## What the exercise asks
Which lines in the data below contain the word "Given"? Return each of them.

## Excerpted data

▬▬▬▬▬▬▬▬▬▬

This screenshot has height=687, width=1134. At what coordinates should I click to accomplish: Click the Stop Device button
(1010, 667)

▬▬▬▬▬▬▬▬▬▬

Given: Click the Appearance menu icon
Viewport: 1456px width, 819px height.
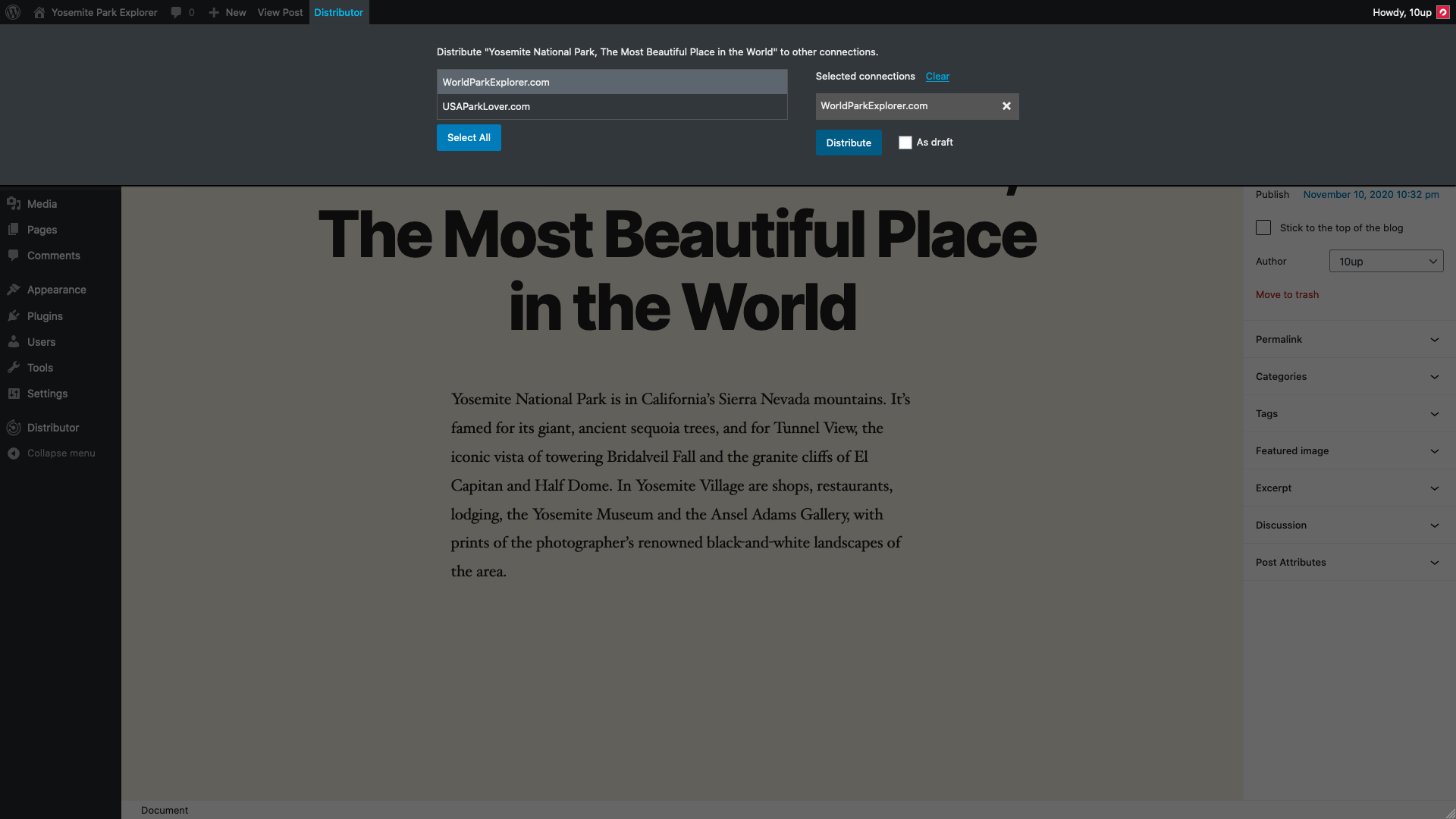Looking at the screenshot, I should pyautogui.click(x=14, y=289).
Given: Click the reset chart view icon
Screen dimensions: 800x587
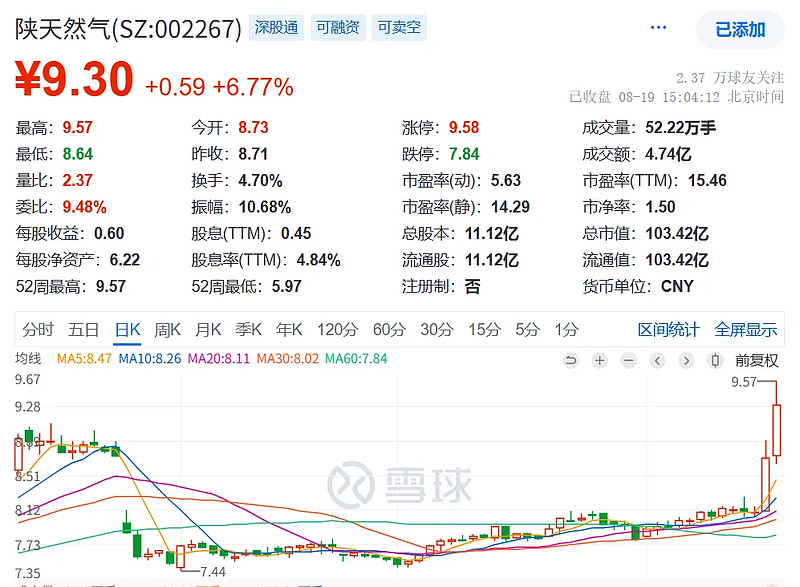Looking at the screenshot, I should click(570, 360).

▬▬▬▬▬▬▬▬▬▬

## Answer to this exercise
Given: Click the Appearance menu icon
Given: Click the reset chart view icon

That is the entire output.